The results are listed here ...
(a) Original: '512 K6AB', R ~ 192Ω, L ~ 110mH (at 10Khz)
(b) New: 180-T1905, R~250Ω, L~ 78mH (at 10Khz)
(c) NOS: 445-20 E S1X10, R~ 350Ω, L ~ 127mH (at 10Khz).
Again, I suspect the 'original head' was not the exact one that came with this machine back in 1976? (Edit: It may indeed be the original, as other images of the CS-705D on the internet show the same record head identity number.)
Head Capacitances: While it is true that the inductance value L should be independent of excitation frequency, we have to appreciate that a record head also has parasitic capacitances, which is why (I suspect) that the apparent measured inductance varies a with test frequency?
Before I decided to replace the head, I measured (under load) the peak head bias frequency voltages in record mode on the CS-705D. They were ...
Type I (Normal Tape): default 9v, (can be varied from 5v to 18v)
Type II (CrO2): 14v, (can be varied from 7.5v to 26v)
Type III: Fe-CrO2: 12v, (can be varied from 7v to 24v)
Calculating 'Normal' Bias Record Head Current
From Ohm's Law, we have I = V/Z, and for our existing record head the impedance at approximately 85Khz is going to be -
where Z = √{R²+(2πfL)²} ~ 59,000Ω
It should be noted that the impedance from the inductor L is frequency dependent and dominates the overall impedance Z.
From this 59KΩ impedance, both peak and RMS bias current can be estimated -
Original '512 K6AB' Ibias ~ 0.15mA peak, or 0.108mA RMS.
Ibias is the high frequency bias current that will flow through the head, even when there is no signal applied during recording. Any additional audio signal added to the bias is very small in comparison.
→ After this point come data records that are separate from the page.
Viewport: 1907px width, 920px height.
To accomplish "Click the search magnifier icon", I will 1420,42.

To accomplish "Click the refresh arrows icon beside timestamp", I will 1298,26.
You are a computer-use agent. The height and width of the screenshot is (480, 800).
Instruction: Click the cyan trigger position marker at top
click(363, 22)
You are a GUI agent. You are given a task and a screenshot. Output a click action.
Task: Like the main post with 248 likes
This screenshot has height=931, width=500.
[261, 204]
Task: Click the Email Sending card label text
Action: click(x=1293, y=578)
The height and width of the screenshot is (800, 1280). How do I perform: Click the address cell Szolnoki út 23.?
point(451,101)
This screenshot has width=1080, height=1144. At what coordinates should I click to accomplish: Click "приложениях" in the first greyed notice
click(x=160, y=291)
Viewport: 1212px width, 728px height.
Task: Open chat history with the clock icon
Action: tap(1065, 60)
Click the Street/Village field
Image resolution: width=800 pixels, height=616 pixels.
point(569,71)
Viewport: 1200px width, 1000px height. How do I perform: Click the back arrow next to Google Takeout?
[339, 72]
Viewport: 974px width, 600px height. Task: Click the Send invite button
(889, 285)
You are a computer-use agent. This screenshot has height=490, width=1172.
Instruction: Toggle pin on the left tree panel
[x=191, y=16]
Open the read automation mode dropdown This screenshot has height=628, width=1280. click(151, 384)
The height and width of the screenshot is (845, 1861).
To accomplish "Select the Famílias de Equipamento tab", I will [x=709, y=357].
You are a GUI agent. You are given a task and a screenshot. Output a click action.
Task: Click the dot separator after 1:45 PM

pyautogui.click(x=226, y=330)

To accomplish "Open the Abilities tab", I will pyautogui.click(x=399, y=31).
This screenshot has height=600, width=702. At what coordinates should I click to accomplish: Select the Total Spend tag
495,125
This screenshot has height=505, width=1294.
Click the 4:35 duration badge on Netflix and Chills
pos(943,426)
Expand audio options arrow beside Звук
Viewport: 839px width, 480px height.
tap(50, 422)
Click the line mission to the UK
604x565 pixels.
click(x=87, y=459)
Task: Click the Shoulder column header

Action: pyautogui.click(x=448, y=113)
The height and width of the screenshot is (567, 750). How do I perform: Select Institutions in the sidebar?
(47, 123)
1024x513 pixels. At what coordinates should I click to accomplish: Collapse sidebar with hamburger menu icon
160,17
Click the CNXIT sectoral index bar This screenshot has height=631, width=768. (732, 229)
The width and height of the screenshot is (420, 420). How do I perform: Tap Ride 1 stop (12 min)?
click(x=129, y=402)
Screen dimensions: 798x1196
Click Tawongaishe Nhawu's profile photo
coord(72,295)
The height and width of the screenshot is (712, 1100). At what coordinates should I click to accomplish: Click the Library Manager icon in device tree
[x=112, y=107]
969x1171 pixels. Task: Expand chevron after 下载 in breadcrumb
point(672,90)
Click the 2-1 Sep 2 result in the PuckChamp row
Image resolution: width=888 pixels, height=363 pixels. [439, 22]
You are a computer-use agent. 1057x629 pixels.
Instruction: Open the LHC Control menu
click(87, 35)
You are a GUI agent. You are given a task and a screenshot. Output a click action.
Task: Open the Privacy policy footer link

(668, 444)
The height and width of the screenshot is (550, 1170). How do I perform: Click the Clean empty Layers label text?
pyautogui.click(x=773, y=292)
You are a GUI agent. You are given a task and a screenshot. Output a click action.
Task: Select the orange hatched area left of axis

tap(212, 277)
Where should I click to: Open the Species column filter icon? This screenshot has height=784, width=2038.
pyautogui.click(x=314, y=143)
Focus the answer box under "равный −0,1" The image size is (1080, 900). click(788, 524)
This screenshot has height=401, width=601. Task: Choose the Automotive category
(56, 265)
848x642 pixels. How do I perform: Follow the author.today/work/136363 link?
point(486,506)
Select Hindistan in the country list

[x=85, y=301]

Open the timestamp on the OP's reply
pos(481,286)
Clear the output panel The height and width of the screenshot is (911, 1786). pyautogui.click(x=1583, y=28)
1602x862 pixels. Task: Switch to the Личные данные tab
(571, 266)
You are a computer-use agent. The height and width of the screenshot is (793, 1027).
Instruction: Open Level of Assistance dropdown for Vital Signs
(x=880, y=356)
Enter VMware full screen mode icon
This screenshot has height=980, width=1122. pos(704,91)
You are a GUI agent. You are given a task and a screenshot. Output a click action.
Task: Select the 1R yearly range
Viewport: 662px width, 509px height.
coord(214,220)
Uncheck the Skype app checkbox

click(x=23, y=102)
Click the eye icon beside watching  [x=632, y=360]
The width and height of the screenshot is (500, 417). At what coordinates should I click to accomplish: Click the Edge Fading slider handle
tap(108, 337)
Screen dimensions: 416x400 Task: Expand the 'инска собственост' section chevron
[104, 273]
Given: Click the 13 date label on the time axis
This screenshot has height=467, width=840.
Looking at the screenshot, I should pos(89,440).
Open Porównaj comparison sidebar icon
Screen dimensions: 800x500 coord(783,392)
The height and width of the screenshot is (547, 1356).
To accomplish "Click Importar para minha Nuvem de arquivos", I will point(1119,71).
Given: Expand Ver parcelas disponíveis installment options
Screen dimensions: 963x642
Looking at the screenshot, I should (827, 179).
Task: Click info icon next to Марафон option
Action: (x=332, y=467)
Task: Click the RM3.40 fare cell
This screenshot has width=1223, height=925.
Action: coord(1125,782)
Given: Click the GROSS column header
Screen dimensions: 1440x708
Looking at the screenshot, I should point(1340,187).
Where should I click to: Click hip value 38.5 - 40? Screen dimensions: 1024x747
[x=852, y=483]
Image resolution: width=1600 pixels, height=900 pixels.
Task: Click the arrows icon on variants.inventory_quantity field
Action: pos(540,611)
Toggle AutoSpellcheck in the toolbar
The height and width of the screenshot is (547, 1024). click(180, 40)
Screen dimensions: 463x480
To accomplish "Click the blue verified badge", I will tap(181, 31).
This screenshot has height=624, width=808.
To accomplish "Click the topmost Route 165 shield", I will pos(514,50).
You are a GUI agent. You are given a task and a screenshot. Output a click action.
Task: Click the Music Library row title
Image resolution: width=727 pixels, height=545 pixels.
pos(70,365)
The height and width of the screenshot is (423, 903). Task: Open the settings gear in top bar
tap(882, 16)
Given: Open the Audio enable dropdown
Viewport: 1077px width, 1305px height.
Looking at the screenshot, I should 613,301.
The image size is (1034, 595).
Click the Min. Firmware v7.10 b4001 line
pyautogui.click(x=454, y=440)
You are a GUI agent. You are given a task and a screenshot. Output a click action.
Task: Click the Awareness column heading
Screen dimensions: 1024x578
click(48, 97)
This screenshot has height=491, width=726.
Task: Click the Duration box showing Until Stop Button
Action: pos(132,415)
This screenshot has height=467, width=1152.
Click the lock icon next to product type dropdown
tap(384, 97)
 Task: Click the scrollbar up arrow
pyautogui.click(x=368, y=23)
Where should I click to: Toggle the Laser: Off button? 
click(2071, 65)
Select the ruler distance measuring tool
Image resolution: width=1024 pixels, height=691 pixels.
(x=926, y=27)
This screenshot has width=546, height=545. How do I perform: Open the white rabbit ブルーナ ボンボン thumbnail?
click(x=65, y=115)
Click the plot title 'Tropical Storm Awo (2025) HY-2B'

Which 'new' Head to Choose?
Good question - I don't have the defintive answer, but I decided to try the 180-T1905 first. At 85Khz, its impedance was going to be lower since its inductance was less.
Ignoring the internal DC resistance for this calculation, Z ~ (2πfL) ~ 41600Ω, and so the bias current from the 'new' 180-T1905 head can be calculated, and found to be 0.15mA - almost identical!
After fitting the 180-T1905 head, all that was left to do was to - demagnetise the head, re-set the azimuth, re-calibrate PB levels (from a Dolby Level reference tape), adjust the internal record levels so that 0VU on record, gave back 0 VU on playback. And then finally alter the bias (actually bias amplitude!) from the potentiometers on the circuit board.
Success? .... yes, excellent!
The AKAI CS-705D records and plays back very well indeed. It's 333Hz and above frequency response is almost flat to 13,000Hz, and about -3dB down at 15,000Hz. This is better than the original specification.
I haven't yet arrived at the point where I will undertake a full frequency response test, and weighted signal to noise ratio assessment.
Track Height Adjustment?
Possibly later I will add a fine shim and test for true track height alignment using one of my Nakamichi 3Khz track height test tapes.
14/10/2021: Both with, and without a shim added, I measured the output peak-to-peak from a 3Khz Nakamichi-DR10-made track height test tape. The difference was small, but with the added shim the playback amplitude was slightly greater. The head tape guides are now truly equidistant from the tape. So the shim stays in!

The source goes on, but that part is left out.